Przedstawiam poniżej:
- Tłumaczenie pisemne czy ustne.
Tłumaczenia ustne rozlicza się w oparciu o bloki: blok 4-godzinny lub 8-godzinny.
Przekłady pisemne rozliczane są za 1800 znaków ze spacjami/ 1 strona lub 1125 znaków (tłumaczenie uwierzytelnione wykonywane przez tłumacza przysięgłego)
- Tekst zwykły czy specjalistyczny
Każdy z tłumaczy ma swoją dziedzinę, w której specjalizuje się. I o ile tłumaczenie prostego dokumentu nie jest zadaniem czasochłonnym, to dokonanie tłumaczenia tekstu technicznego już tak.

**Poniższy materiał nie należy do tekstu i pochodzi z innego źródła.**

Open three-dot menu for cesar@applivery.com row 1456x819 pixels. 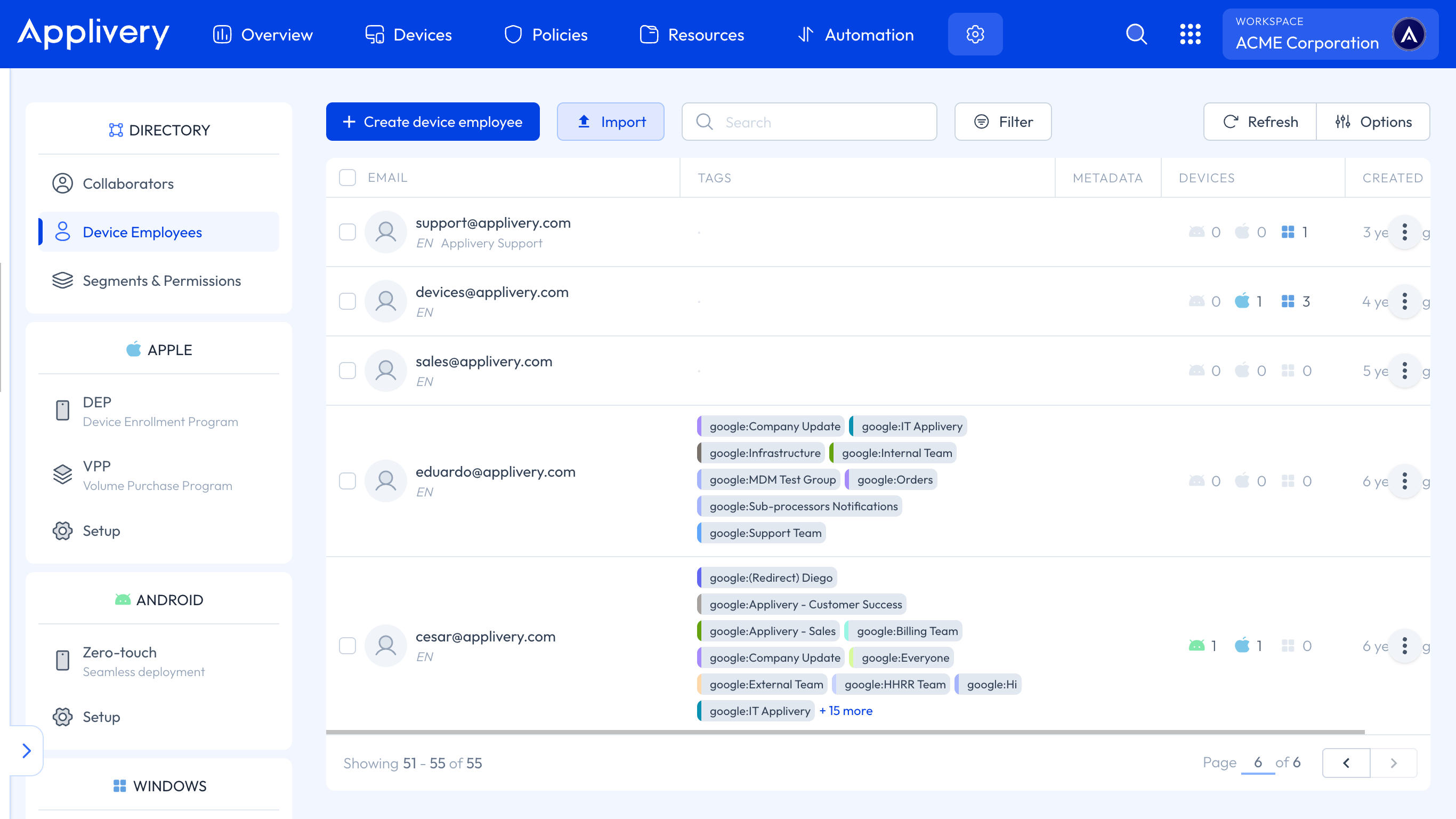(1404, 645)
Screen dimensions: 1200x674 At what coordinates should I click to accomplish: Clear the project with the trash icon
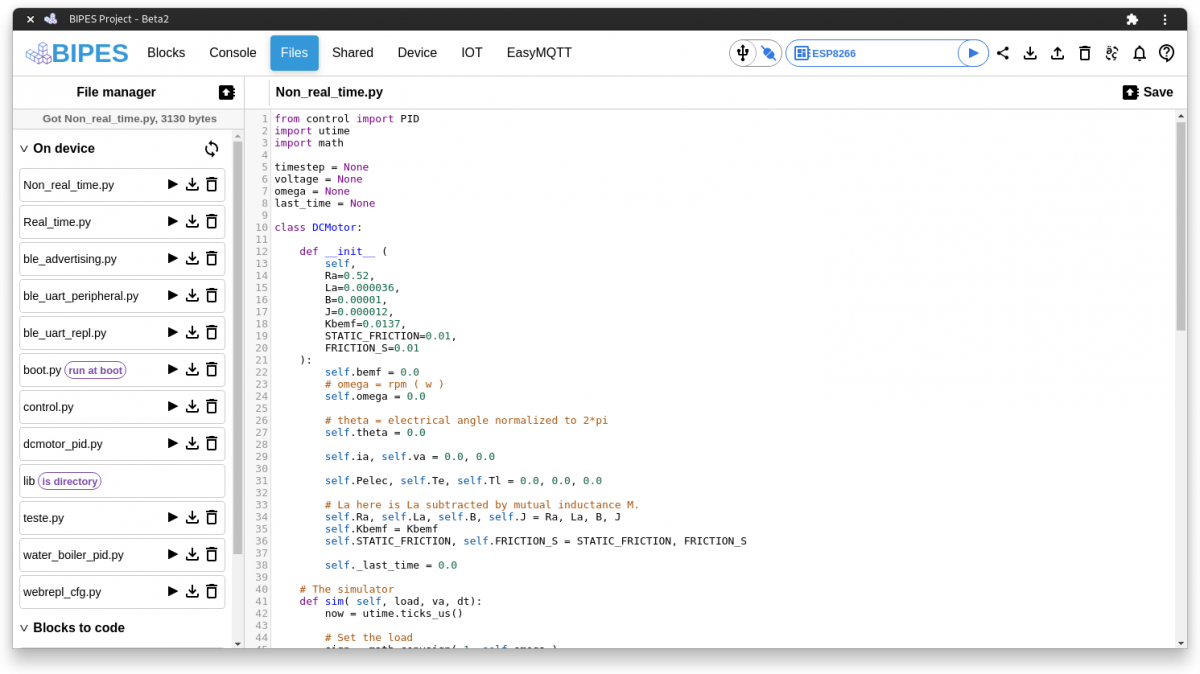(1084, 53)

- Termin ekspresowy czy zwykły
Stawka za przekład jest również uzależniona od tego, w jakim terminie zleceniodawca oczekuje otrzymania gotowego tłumaczenia. Cena za przekład wzrasta w momencie gdy np. przekład jest potrzebny w ciągu paru czy 24 godzin. Jest to zrozumiałe, gdyż wykonując go priorytetowo musimy pracować w danym dniu w nadgodzinach lub przełożyć inne zlecenia. Stawka wtedy wzrasta nawet o 100 procent.
- Jakość dostarczonych dokumentów
Istotne, kiedy tłumacz otrzymuje papierową wersję tekstu. Jeżeli ma pracować na dokumencie, który uległ częściowemu zniszczeniu, a w efekcie musi rozczytywać znaczenie słów czy posiłkować się przekonwertowaniem i spędzać podwójną ilość czasu na odczytaniu kontekstu-stawka za wykonanie usługi może być wyższa.
- Język
Zlecenie przekładu z języka popularnego będzie mniej kosztować niż zamówienie z języka mniej używanego. Wszystko zależy od pary językowej.
Jak widać stawka za przekład zależy od indywidualnego zlecenia, stopnia trudności tekstu, objętości i pary językowej.
Oczywiście istnieją widełki od których zaczynamy, które mogą ulegać zmianie ze wzrostem trudności przekładu.
Każdy tłumacz dokonuje indywidualnej wyceny swojej pracy.
Sadzę, ze najistotniejszym faktem dla przyszłych adeptów zawodu tłumacza jest nie zaniżanie stawek.
Jeżeli przyzwyczaimy inne osoby do niskiej stawki, trudno nam będzie wprowadzić nowe zasady.
Studenci, również już posiadają rodziny.
Czy jak przychodzi do takiego studenta hydraulik i ma stawkę przypuszczalnie 50 zł to negocjujecie ją?
To ma przełożenie na każdy zawód.
Być może bardzo dużo wysiłku włożyłeś w pracę i w miejsce, w którym teraz jesteś.
Wiesz o tym Ty sama/Ty sam!
Może to są godziny nauki, szkoleń, pracy, specjalizacji a może wręcz zaczynania od nowa, bo miałeś/aś trudne doświadczenia z poprzednim pracodawcą?
Jak negocjować stawki?
Doceń siebie.
Spójrz co umiesz, na co jesteś gotowa/y, ile wysiłku włożyłeś/aś w swój własny rozwój i wiedzę, którą posiadasz.
Rozwój to właśnie pokonywanie własnych słabości.
Każda praca jest wartościowa i warto siebie cenić.
Dostrzegasz w swoim zawodzie zaniżanie stawek?
I jak na to reagujesz?
Doceniasz siebie?
Uściski.
Zdjęcie autorskie.
Helena
Cenię siebie. Ludzie nauczyli mnie, żeby nie dać się wykorzystywać. Zmieniłam prace i sama zastanawiam się czy stawki będą wyższe jak zostało to obiecane.
Sylwia Świerżewska
Tak, bywają i takie doświadczenia.
Trzymam kciuki za nową pracę!
Leonard
Trafione w samo sedno, jakbym już to gdzieś słyszał 😉 p.Sylwio. Polaka przywarą jest, a raczej sa dwa wiadace slowa jak sie rodzi to 'za drogo’ 🙂 Lubimy mieć wszystko za darmo lub po znajomości i po kosztach, ale to chyba jeszcze przypadlosc pokolenia przejściowego tj.jak moje – znaczy dziecka PRLu. Natomiast „To odwaga być sobą i akceptować osoby jakimi są, a nie jakimi chcielibyśmy widzieć. Jednocześnie gdy pozwalamy sobie na bycie sobą godzimy się z tym, że nie wszystkim możemy się podobać.”
To zostawie bez komentarza, choć aż się prosi. Pozdrawiam, R
Sylwia Świerżewska
Dziękują za komentarz i wyrażenie swojego zdania.
Rzeczywiście trafne stwierdzenie na temat pokolenia przejściowego. Może warto ten temat zgłębić?